By an apparent sacrifice, the lady thus obtained what she wanted.
Near the hour speculated on by the diplomatist, the papers came on board,
and he, unaware how he had been manoeuvred for lack of a wife at his
elbow, was quickly engaged in appeasing the great British hunger for
news; second only to that for beef, it seems, and equally acceptable
salted when it cannot be had fresh.
Leaving the devotee of statecraft with his legs crossed, and his face
wearing the cognizant air of one whose head is above the waters of
events, to enjoy the mighty meal of fresh and salted at discretion, the
Countess dived below.
Meantime the Jocasta, as smoothly as before she was ignorant of how the
world wagged, slipped up the river with the tide; and the sun hung red
behind the forest of masts, burnishing a broad length of the serpentine
haven of the nations of the earth. A young Englishman returning home can
hardly look on this scene without some pride of kinship. Evan stood at
the fore part of the vessel. Rose, in quiet English attire, had escaped
from her aunt to join him, singing in his ears, to spur his senses:
'Isn't it beautiful? Isn't it beautiful? Dear old England!'
'What do you find so beautiful?' he asked.
'Oh, you dull fellow! Why the ships, and the houses, and the smoke, to be
sure.'
'The ships? Why, I thought you despised trade, mademoiselle?'
'And so I do. That is, not trade, but tradesmen. Of course, I mean
shopkeepers.'
'It's they who send the ships to and fro, and make the picture that
pleases you, nevertheless.'
'Do they?' said she, indifferently, and then with a sort of fervour, 'Why
do you always grow so cold to me whenever we get on this subject?'
'I cold?' Evan responded. The incessant fears of his diplomatic sister
had succeeded in making him painfully jealous of this subject. He turned
it off. 'Why, our feelings are just the same. Do you know what I was
thinking when you came up? I was thinking that I hoped I might never
disgrace the name of an Englishman.'
'Now, that's noble!' cried the girl. 'And I'm sure you never will. Of an
English gentleman, Evan. I like that better.'
'Would your rather be called a true English lady than a true English
woman, Rose?'
'Don't think I would, my dear,' she answered, pertly; 'but "gentleman"
always means more than "man" to me.'
'And what's a gentleman, mademoiselle?'
'Can't tell you, Don Doloroso. Something you are, sir,' she added,
surveying him.
Evan sucked the bitter and the sweet of her explanation.
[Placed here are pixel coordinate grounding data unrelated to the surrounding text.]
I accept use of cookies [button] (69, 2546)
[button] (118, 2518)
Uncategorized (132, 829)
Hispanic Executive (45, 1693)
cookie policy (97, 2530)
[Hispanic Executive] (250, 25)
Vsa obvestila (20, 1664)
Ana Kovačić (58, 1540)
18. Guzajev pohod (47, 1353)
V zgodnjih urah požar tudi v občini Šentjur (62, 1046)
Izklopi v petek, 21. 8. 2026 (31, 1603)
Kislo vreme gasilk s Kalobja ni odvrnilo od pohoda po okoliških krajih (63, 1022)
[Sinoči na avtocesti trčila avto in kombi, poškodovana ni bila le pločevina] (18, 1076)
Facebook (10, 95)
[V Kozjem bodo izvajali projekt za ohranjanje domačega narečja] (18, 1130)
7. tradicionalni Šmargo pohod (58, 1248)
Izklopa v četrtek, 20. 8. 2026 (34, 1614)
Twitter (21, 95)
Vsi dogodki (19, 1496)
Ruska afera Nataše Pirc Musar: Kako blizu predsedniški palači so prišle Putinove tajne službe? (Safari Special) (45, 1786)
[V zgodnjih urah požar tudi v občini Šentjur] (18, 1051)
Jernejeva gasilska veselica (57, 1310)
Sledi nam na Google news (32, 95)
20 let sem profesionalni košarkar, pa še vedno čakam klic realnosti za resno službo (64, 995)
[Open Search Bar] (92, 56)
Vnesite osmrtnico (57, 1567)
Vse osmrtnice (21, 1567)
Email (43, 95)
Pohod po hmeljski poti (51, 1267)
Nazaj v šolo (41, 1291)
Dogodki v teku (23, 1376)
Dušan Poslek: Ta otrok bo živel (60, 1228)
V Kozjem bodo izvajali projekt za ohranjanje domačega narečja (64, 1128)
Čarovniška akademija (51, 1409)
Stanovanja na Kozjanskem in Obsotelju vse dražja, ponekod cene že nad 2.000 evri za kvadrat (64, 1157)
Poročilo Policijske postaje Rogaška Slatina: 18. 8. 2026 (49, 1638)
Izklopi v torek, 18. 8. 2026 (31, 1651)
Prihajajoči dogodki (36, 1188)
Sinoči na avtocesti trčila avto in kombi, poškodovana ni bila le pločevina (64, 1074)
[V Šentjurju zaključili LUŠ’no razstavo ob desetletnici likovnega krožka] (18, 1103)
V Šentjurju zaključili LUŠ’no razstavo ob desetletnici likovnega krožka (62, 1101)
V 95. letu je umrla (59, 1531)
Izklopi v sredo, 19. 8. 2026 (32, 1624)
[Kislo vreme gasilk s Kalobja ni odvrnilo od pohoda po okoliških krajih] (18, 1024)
His sister in
her anxiety to put him on his guard, had not beguiled him to forget his
real state.
His sister, the diplomatist and his lady, the refugee Count, with ladies'
maids, servants, and luggage, were now on the main-deck, and Master Alec,
who was as good as a newspaper correspondent for private conversations,
put an end to the colloquy of the young people. They were all assembled
in a circle when the vessel came to her moorings. The diplomatist glutted
with news, and thirsting for confirmations; the Count dumb, courteous,
and quick-eyed; the honourable lady complacent in the consciousness of
boxes well packed; the Countess breathing mellifluous long-drawn adieux
that should provoke invitations. Evan and Rose regarded each other.
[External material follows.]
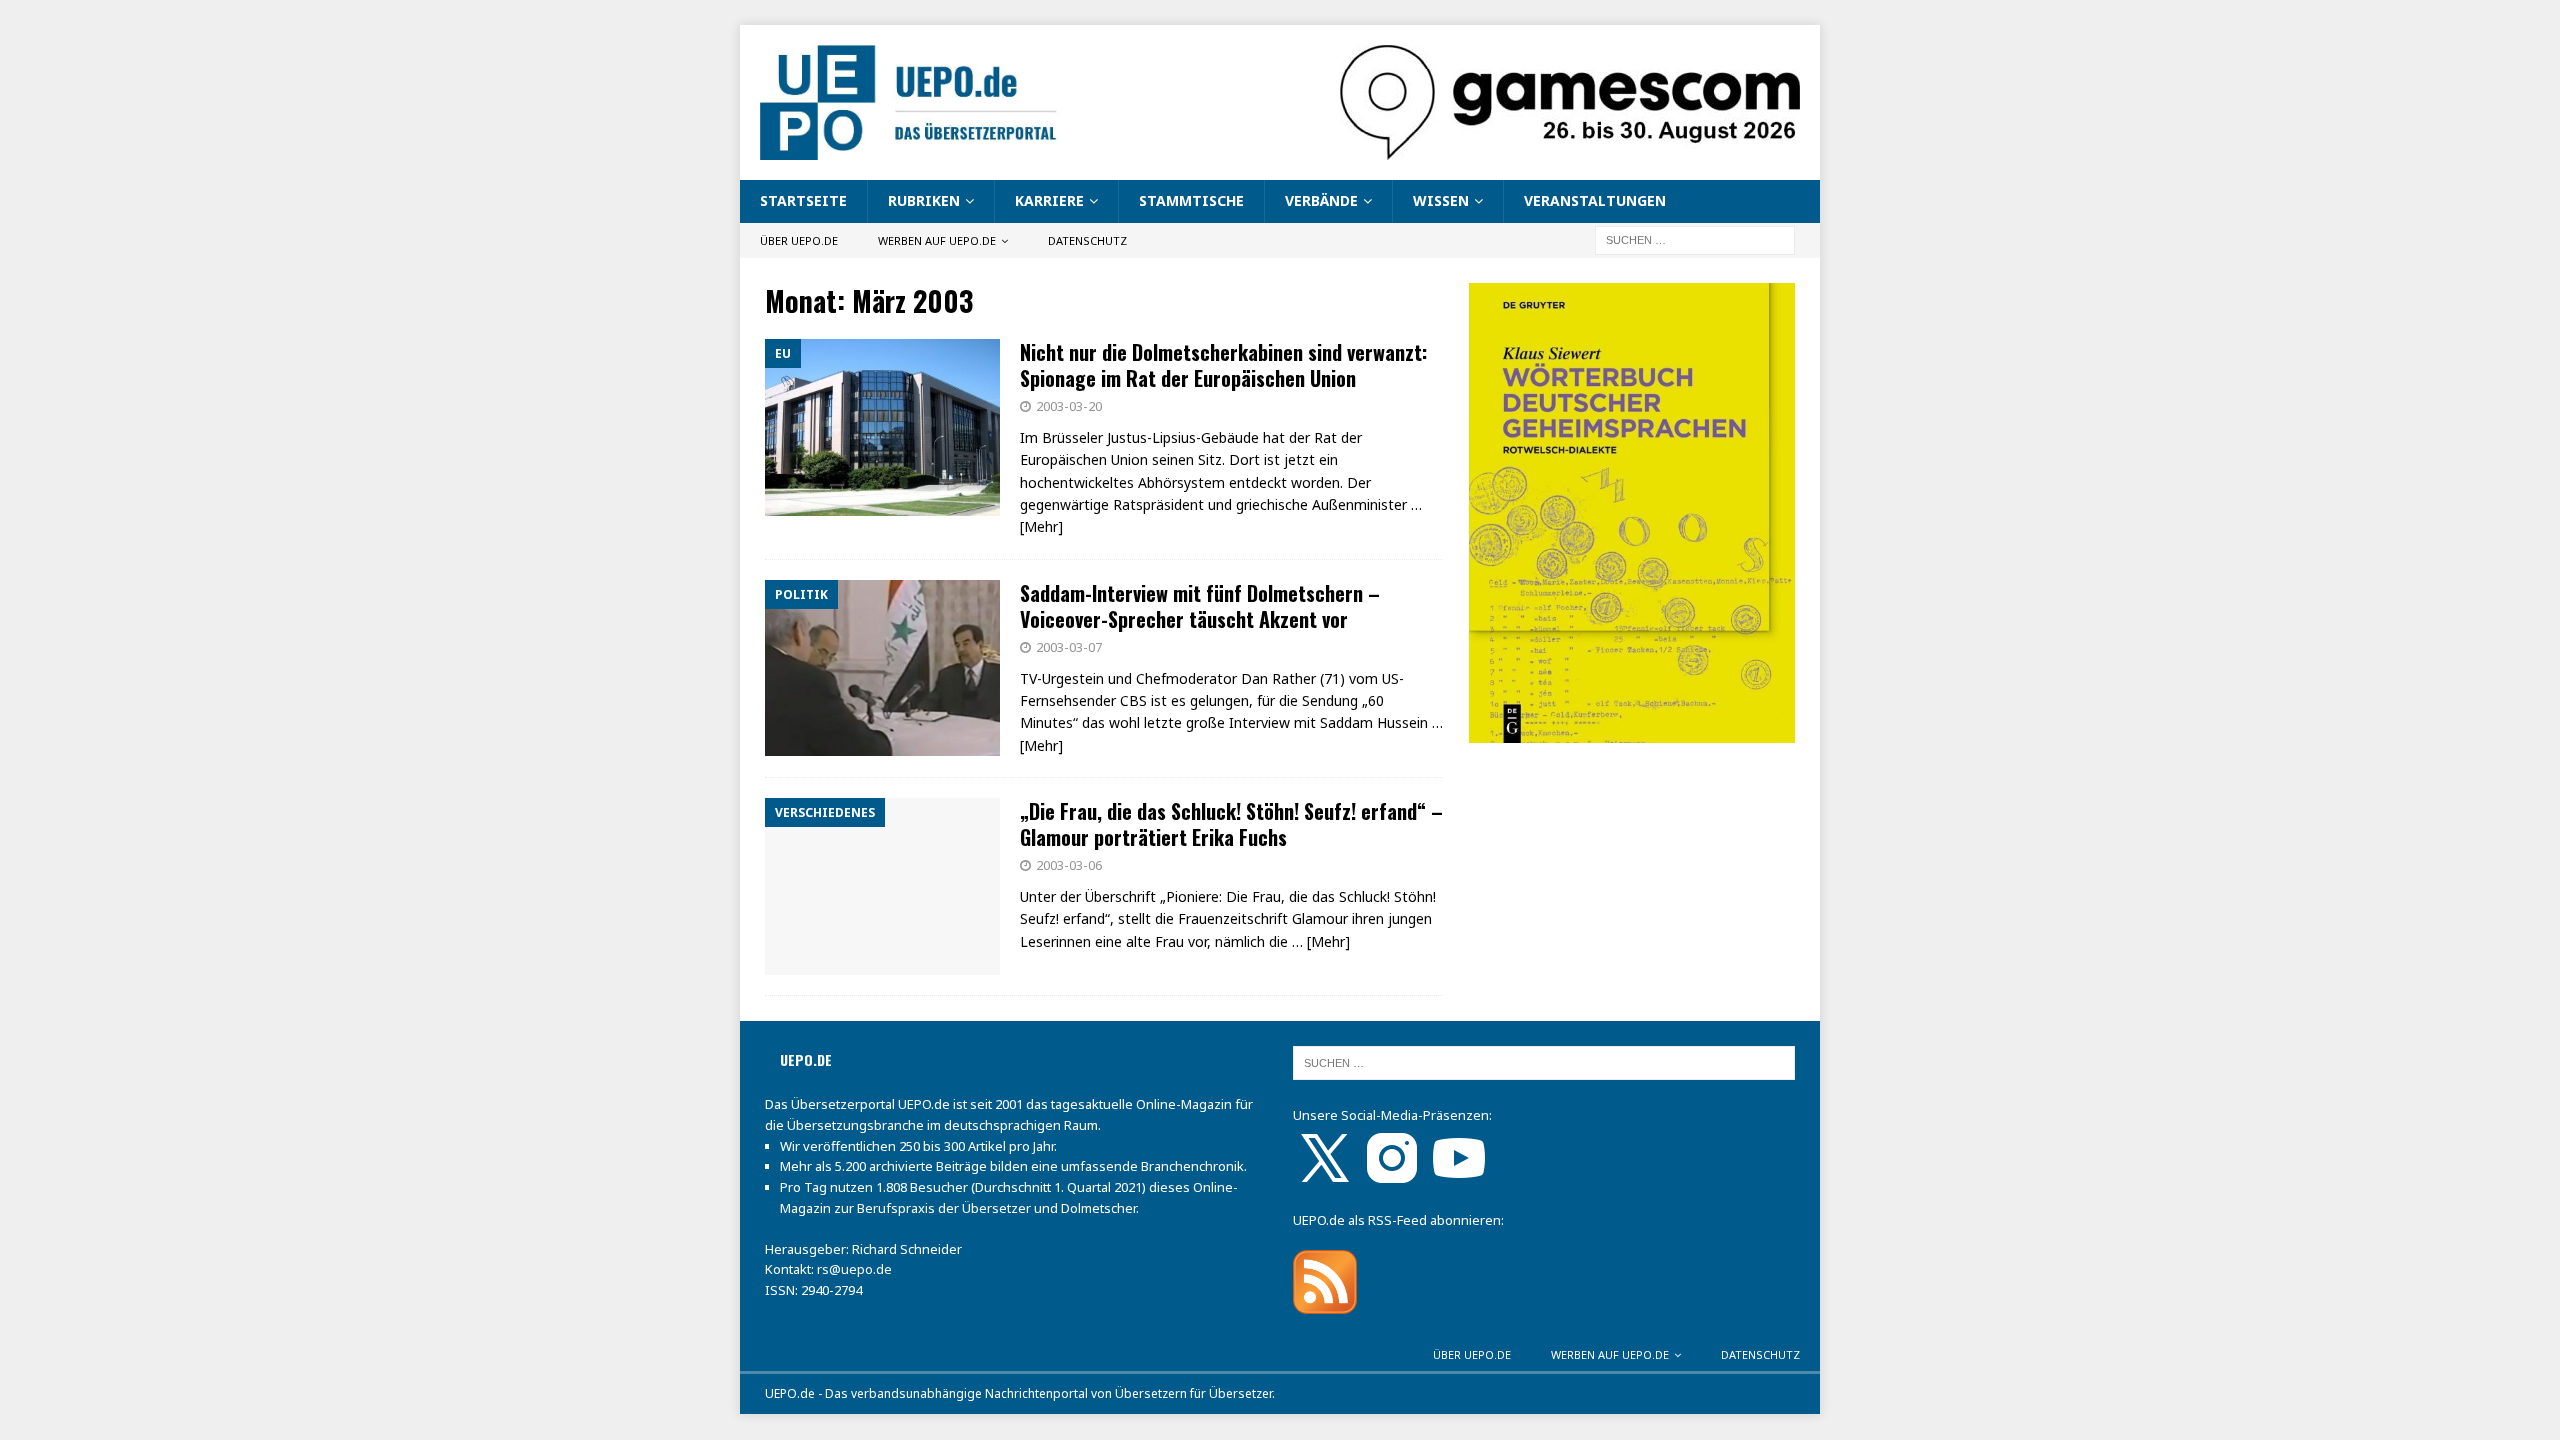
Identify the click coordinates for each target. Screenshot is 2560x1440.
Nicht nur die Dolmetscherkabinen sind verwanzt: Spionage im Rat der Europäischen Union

The boat to convey them on shore was being lowered, and they were
preparing to move forward. Just then the vessel was boarded by a
stranger.
'Is that one of the creatures of your Customs? I did imagine we were safe
from them,' exclaimed the Countess.
The diplomatist laughingly requested her to save herself anxiety on that
score, while under his wing. But she had drawn attention to the intruder,
who was seen addressing one of the midshipmen. He was a man in a long
brown coat and loose white neckcloth, spectacles on nose, which he wore
considerably below the bridge and peered over, as if their main use were
to sight his eye; a beaver hat, with broadish brim, on his head. A man of
no station, it was evident to the ladies at once, and they would have
taken no further notice of him had he not been seen stepping toward them
in the rear of the young midshipman.
The latter came to Evan, and said: 'A fellow of the name of Goren wants
you. Says there's something the matter at home.'
Evan advanced, and bowed stiffly.
Mr. Goren held out his hand. 'You don't remember me, young man? I cut out
your first suit for you when you were breeched, though! Yes-ah! Your poor
father wouldn't put his hand to it. Goren!'
Embarrassed, and not quite alive to the chapter of facts this name should
have opened to him, Evan bowed again.
'Goren!' continued the possessor of the name. He had a cracked voice,
that when he spoke a word of two syllables, commenced with a lugubrious
crow, and ended in what one might have taken for a curious question.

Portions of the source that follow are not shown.